GNAT Pro, a robust and flexible development environment comprising an industrial-grade toolchain that supports the Ada and C programming languages, either standalone or mixed in a single binary. GNAT Pro comes with a range of development and verification tools, including stack size computation, coding standard verification and a customisable/extensible IDE.

The Common Code Generator (CCG), which compiles from a SPARK-like Ada subset to C code. CCG allows projects to cross-compile Ada and SPARK applications to any hardware target that provides a C compiler, including targets that do not come with off-the-shelf Ada support.

SPARK Pro, a toolset based on an Ada language subset that allows developers to formally guarantee properties of source code, such as the absence of certain categories of vulnerabilities (buffer overflow, division by zero, references to uninitialised variables) and to prove custom functional assertions.



Both theGNAT Pro compiler and CCG received TCL3 qualification under ISO 26262, and T3 qualification under IEC 61508. The SPARK Pro verification tool received TCL3 and T2 qualification. All three products have been certified by TÜV SÜD, an independent, globally recognised organisation which confirms that products meet national and international standards. The TÜV SÜD certification mark is widely acknowledged and respected as a trusted symbol of quality, safety, and sustainability.

“The demand for cost-effective tools and methodologies have greatly increased in the automotive and industrial domains over the past few years,” said Quentin Ochem, Lead of Business Development at AdaCore. “The Ada and SPARK languages have emerged as viable alternatives to C for many developers needing higher integrity software. The completion of our safety certification under the corresponding standards demonstrates our commitment to support these industrial projects on their own path to adoption.”

ISO 26262 and IEC 61508

ISO 26262 is a functional safety standard for automotive systems and a derivative of the generic IEC 61508 standard for electrical/electronic/programmable electronic (E/E/PE) systems. It defines an automotive safety lifecycle's phases and their associated activities and uses a risk-based approach to determine Automotive Safety Integrity Levels (ASILs) and the relevant requirements. An analysis of the system's functions focuses on the potential hazards in the event of a failure and the consequences to life and property. The computed ASIL ranges from A (least critical) to D (most critical) and takes into account the estimated probability of the failure being exposed, whether the driver can ameliorate the hazard in response, and the severity of the hazard's occurrence.

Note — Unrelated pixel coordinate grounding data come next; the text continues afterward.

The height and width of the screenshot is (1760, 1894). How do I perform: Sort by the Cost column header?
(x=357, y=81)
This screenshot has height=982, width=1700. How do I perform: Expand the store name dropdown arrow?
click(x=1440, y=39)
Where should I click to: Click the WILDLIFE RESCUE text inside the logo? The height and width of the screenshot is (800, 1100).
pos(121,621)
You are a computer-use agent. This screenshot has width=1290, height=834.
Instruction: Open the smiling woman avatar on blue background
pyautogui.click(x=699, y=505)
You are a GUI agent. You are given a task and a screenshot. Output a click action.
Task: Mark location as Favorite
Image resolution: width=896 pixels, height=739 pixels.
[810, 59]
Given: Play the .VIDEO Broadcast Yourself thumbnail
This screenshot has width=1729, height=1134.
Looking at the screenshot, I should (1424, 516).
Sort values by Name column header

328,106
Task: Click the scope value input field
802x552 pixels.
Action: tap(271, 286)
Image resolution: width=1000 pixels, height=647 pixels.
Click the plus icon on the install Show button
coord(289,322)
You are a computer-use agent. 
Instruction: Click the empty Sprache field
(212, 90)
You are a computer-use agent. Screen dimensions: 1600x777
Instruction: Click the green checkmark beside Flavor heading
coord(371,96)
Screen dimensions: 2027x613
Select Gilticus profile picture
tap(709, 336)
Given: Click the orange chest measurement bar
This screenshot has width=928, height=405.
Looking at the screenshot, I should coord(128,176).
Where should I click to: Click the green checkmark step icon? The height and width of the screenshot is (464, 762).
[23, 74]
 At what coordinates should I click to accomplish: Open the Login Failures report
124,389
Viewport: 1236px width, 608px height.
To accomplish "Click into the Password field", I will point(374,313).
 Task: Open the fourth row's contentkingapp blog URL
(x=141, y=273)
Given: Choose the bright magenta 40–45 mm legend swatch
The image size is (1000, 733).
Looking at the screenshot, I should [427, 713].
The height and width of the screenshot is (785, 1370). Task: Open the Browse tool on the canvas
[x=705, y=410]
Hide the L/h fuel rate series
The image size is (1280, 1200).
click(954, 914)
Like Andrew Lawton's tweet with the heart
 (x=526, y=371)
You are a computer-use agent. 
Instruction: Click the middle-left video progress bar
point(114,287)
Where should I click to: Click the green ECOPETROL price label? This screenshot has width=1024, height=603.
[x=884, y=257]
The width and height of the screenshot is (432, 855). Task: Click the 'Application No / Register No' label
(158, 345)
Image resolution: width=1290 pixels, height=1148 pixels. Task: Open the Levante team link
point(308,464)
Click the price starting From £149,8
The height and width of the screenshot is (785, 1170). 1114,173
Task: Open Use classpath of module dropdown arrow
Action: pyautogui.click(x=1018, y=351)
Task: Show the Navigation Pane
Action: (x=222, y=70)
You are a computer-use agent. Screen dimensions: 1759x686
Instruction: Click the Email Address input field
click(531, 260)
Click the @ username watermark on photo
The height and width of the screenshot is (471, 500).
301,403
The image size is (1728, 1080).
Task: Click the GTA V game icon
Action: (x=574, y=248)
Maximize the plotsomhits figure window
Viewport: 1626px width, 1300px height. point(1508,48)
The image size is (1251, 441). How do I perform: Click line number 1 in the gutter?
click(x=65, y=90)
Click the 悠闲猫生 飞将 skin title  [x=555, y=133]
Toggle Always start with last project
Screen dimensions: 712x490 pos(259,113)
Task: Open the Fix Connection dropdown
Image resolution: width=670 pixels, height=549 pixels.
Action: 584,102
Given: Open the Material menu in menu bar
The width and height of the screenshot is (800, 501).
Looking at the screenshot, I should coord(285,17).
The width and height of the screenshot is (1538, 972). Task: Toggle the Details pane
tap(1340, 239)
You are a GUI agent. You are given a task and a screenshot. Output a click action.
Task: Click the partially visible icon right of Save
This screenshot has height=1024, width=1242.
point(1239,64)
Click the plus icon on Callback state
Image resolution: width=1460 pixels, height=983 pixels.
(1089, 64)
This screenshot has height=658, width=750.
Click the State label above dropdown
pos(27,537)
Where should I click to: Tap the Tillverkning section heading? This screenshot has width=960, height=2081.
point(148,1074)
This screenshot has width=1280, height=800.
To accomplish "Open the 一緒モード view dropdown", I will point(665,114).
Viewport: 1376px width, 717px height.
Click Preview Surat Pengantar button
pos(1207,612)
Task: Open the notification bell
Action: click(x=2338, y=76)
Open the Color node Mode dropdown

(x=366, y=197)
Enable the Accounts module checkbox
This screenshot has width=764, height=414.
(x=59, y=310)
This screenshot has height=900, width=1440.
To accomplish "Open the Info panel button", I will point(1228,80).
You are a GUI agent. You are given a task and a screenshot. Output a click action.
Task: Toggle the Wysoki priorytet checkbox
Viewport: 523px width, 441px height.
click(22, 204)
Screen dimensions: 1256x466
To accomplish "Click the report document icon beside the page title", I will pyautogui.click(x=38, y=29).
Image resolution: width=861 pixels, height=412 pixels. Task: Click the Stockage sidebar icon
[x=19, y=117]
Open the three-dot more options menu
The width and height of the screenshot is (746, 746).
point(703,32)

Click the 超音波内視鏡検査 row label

ISO 26262 specifies requirements for tool qualification, recognising the benefits from automation in terms of both productivity and accuracy and defines four tool qualification methods:
•    Increased confidence from use,
•    Evaluation of the tool development process,
•    Validation of the software tool, and
•    Development in accordance with a safety standard.

Qualification is based on the calculated Tool Confidence Level (TCL), ranging from 1 (lowest) to 3 (highest). A tool’s TCL is in turn determined by whether / how an error in the tool or its output can lead to a safety hazard (the “Tool Impact”) and the probability of preventing/detecting such errors (“Tool Error Detection”). A tool at TCL1 does not need qualification. TCL2 and TCL3 tools require qualification, with the system’s ASIL determining which qualification methods are most recommended. Tool qualification artifacts include a Software Tool Qualification Plan, Software Tool Documentation, a Software Tool Classification Analysis (which establishes the relevant TCL), and a Software Tool Qualification Report.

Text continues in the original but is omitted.